It's been decades since we could say this. But in Michigan this November, voters, not politicians, were the real winners on Election Day.
That sounds pretty basic. Elections are supposed to be about determining the will of the people, and the side with the most support should win. Our elections for Congress and Michigan's state legislature, however, have not worked that way for a long time.
What changed this year? Fair maps made all the difference. In 2018, Michigan voters amended the state constitution and put an end to gerrymandering. And then Michiganders — and the entire nation — got to see what happens when district lines are drawn by an independent citizens commission, and not wired by politicians to select winners and losers before anyone casts a vote.
Here's what happened: When 49.9 percent of Michigan voters backed Democrats for Congress, and 47.6 percent preferred Republicans, this year's outcome turned out as fairly as possible. Democrats won seven seats and Republicans took six, exactly in line with each party's share of the vote. Compare that to a decade ago, in 2012, when Democratic candidates won some 240,000 more votes, but Republicans controlled nine of the 14 seats.
The independent commission delivered a fair outcome for the state legislature as well. Democrats narrowly won more votes for both the state House and the state Senate and won narrow majorities in each — 20-18 in the Senate, 56-54 in the House. That connection between the popular will and political control had been severed over the last decade; Democrats, for example, won more votes for the state House in 2012, 2014, 2018 and 2020, but on tilted maps never managed to translate a majority of votes into a majority of seats.

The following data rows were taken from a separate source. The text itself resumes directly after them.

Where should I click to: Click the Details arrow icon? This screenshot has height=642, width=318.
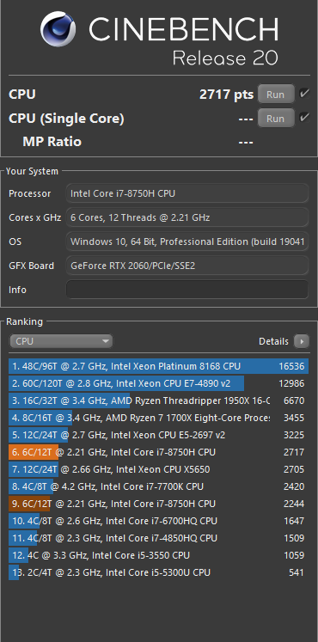302,341
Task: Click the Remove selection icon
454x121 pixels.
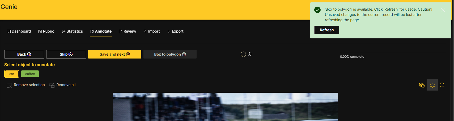Action: pos(9,85)
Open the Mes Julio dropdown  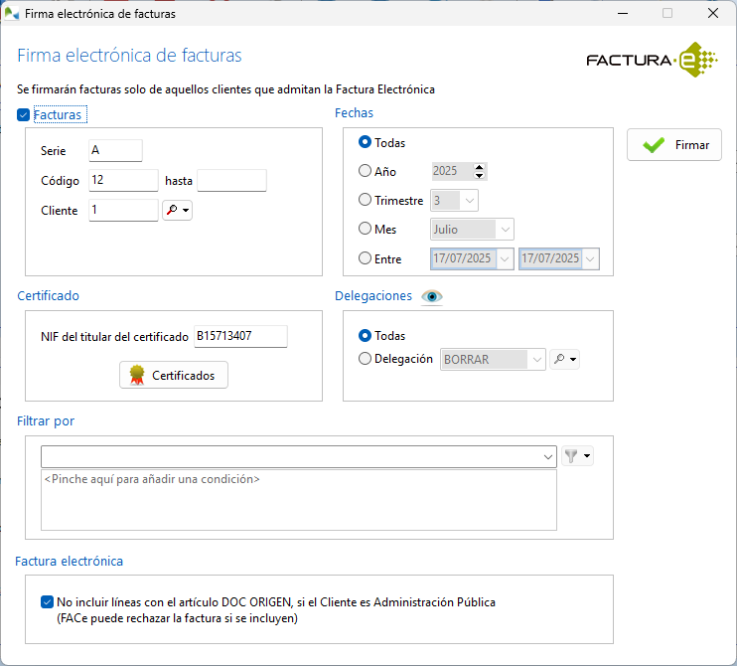pyautogui.click(x=505, y=230)
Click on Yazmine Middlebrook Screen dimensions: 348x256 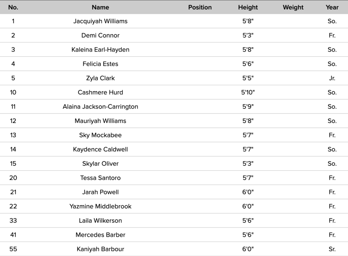point(100,207)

But it's not about which party won, of course. It's about ensuring that the maps are responsive to voters rather than the politicians that draw them — and it's about guaranteeing that in our representative democracy, a majority of citizens still have the power to select their leaders, and also to vote them out when they so desire. As simple as that sounds, we have not had that ability for years. Our elections were almost beside the point. Independent redistricting returned them to the people. Now the party that wins the most votes, whichever party that may be, is likely to win the most seats.

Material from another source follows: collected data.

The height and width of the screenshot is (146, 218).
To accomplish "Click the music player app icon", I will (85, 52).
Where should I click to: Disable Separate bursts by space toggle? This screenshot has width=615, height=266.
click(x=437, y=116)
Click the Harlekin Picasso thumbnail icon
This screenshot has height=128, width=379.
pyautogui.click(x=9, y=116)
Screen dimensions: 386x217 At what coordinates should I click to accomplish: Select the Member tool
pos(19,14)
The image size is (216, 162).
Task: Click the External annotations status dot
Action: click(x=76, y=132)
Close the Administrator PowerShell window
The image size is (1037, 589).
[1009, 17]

A shift in power ought to be a normal thing. It's how voters hold politicians accountable. But in too many states where politicians draw their own lines and choose their own voters, the results were very different on Election Day. In nearby Wisconsin, for example, voters divided nearly equally between the two parties. Yet on maps gerrymandered to benefit the GOP, Republicans won near supermajorities in the state Assembly and state Senate, as well as six of eight seats in the U.S. House. A 50/50 outcome, on an unfair map, delivered nearly two-thirds of the state legislature and 75 percent of Congress for one side.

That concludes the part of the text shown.